The Alaska Wildlife Alliance’s executive director, Nicole Schmitt, called trapping the only recreational use on a multi-use trail system that can be dangerous to other users. Traps and snares kill or injure at least a dozen dogs each year, according to alliance officials.
“People are shocked when their dog is caught or killed in a trap because they just had no idea,” Schmitt said. “We want to get people aware of what the what the situation actually is, and then hopefully trappers can see that trapping next to multi-use areas really does have an impact.”
She said the map isn’t just for dog owners. The organization hopes trappers will also use it to proactively identify where they’ve set lines.
But Pete Buist, a Fairbanks-based spokesman for the Alaska Trappers Association who sat on the state game board under Gov. Frank Murkowski, said he doubts trappers will want to broadcast their trap locations to the world.
“For trappers voluntarily showing everybody where they put their traps, that’s just an invitation to get gear and fur animals stolen,” Buist said.
Programs asking trappers to disclose sets, as well as proposals for blanket setback rules, are unfair because they put the onus for dog protection on trappers operating legally, rather than on the dog owners who by law are required to control their animals, he said.
“I have never seen a dog caught in a trap if it was on a leash,” Buist said. “So if we really want to solve the problem, it would be to obey the leash laws.”

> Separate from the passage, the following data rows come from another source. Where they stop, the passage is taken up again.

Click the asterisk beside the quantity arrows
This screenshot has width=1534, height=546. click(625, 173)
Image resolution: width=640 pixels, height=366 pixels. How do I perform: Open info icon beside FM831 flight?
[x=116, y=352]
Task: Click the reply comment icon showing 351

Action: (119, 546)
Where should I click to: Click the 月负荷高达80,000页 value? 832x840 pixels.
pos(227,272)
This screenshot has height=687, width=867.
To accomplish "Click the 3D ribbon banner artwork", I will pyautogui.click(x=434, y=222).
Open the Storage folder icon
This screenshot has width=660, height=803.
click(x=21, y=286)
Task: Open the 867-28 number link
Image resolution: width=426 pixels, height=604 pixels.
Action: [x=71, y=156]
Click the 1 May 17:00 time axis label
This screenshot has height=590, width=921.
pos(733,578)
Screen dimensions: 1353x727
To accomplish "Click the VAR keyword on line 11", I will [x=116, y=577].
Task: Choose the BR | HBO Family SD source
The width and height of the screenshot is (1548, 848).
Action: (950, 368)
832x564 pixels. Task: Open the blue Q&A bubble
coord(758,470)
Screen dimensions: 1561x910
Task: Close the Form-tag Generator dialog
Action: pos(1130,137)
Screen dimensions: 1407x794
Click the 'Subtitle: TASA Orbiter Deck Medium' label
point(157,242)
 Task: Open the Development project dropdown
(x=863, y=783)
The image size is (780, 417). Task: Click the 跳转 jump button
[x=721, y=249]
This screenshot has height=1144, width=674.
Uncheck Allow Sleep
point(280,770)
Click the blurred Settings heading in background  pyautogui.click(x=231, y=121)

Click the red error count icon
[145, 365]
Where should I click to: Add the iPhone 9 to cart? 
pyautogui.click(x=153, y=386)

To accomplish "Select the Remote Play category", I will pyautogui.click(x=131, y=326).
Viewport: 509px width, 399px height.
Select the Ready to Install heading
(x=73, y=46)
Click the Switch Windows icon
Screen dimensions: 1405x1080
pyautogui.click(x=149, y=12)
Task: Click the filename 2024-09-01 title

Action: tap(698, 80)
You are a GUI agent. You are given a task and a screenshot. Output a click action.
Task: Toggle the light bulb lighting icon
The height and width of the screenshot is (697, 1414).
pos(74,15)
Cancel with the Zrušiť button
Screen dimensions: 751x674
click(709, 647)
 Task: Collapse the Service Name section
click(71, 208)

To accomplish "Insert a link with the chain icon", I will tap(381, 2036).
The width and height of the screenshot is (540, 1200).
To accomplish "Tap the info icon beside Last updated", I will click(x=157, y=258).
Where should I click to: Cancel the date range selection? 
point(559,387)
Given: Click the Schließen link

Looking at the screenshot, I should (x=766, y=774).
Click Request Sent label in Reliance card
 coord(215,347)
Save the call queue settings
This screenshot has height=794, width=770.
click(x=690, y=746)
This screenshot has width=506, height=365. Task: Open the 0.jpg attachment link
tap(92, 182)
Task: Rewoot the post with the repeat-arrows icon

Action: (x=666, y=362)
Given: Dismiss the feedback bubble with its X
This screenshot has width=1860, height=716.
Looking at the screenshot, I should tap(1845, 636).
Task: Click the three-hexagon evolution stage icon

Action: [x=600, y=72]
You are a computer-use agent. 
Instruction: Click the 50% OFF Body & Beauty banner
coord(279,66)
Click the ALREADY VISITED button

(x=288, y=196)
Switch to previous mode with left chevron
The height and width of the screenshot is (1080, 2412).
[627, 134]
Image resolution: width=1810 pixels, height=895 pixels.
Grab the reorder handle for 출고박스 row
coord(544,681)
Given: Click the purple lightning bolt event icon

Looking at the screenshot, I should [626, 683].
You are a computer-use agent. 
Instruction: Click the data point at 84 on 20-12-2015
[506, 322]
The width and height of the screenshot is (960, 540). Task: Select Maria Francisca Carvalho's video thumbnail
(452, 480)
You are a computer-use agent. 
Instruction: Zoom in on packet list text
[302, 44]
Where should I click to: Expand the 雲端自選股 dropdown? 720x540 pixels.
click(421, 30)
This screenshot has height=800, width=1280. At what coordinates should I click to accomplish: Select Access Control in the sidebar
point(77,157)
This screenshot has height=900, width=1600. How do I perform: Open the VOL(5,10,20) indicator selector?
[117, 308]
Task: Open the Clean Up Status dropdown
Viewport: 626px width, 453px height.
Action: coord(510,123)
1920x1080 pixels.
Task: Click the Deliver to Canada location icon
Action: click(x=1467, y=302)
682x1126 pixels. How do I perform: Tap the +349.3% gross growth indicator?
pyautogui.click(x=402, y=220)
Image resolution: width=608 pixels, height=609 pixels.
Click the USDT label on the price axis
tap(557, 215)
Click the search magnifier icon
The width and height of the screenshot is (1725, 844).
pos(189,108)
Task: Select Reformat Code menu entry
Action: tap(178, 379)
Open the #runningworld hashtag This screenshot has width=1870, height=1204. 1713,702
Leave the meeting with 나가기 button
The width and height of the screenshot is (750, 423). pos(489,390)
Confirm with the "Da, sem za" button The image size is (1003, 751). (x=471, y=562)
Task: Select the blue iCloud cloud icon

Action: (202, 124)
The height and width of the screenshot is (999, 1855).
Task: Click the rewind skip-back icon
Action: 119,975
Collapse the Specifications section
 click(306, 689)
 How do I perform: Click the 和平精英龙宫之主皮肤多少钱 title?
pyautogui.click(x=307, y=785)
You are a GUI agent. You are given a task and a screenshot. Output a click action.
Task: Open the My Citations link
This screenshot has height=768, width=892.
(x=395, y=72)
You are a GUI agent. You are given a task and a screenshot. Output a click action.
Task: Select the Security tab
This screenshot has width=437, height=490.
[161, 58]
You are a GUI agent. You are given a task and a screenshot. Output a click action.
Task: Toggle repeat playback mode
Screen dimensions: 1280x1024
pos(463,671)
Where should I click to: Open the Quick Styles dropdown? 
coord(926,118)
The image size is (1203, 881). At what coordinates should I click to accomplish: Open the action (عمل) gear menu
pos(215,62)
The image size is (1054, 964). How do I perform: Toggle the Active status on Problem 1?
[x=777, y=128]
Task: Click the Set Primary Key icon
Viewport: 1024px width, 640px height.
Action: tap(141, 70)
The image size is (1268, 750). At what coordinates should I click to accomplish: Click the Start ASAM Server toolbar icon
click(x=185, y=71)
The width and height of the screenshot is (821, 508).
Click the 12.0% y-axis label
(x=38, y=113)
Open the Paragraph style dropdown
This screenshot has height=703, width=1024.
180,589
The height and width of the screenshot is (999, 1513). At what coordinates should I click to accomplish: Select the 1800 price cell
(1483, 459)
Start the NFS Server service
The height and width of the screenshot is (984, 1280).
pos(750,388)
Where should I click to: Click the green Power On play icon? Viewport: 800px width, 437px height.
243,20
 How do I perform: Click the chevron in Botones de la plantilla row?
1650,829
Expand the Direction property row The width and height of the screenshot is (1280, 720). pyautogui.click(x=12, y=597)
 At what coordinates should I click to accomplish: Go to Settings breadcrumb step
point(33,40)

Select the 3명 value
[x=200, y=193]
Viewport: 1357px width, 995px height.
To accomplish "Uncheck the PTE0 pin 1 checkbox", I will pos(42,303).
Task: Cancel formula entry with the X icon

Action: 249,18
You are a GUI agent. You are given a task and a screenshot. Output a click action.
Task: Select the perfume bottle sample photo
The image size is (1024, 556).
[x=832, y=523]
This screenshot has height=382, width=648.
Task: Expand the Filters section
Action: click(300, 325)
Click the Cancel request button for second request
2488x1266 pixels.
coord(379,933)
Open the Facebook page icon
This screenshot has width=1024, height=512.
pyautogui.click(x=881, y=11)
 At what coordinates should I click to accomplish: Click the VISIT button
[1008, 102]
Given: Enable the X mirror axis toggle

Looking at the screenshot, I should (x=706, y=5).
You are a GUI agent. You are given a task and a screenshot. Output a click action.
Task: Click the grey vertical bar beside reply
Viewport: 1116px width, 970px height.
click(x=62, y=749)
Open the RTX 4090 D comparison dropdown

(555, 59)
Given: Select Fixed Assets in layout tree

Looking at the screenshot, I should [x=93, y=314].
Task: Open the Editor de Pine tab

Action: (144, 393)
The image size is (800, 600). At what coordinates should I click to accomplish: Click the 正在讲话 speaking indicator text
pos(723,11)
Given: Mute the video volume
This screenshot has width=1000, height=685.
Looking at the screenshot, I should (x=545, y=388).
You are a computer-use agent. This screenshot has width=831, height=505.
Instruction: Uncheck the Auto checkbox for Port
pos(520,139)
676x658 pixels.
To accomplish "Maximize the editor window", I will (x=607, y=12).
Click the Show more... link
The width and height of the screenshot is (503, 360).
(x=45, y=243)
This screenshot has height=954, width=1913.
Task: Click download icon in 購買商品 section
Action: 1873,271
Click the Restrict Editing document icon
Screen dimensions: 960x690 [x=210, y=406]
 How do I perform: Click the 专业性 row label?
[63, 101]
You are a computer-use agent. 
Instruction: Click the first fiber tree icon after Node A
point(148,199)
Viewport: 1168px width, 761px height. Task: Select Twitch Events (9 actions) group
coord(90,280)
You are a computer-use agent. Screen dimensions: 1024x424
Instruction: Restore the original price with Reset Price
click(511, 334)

While leash laws vary across the state, most allow both physical tethers and electronic collars as acceptable forms of restraint.
Buist said experienced trappers know to place lines well off the trail, a practice taught in the association’s trapping classes. The association also holds clinics throughout the state to teach dog owners how to release their animal if needed, he said.
Up at Archangel Road, a popular multi-use trail in Hatcher Pass groomed for cross-country skiing, dogs regularly run off leash both on the trail and up adjacent corridors used for backcountry skiing. A pink sign warning of nearby trap activity was posted early this winter at the trailhead after a pair of users encountered a trapper placing lines off a backcountry skiing route.
Alisha Germer, whose springer spaniel Hazel zipped along the trail off-leash as she cross-country skied Wednesday, said she’s interested in seeing the new user map, but wishes it wasn’t needed.
“I actually forgot about people putting traps here,” she said. “I like having my dog off leash, but I also don’t want my dog to die.”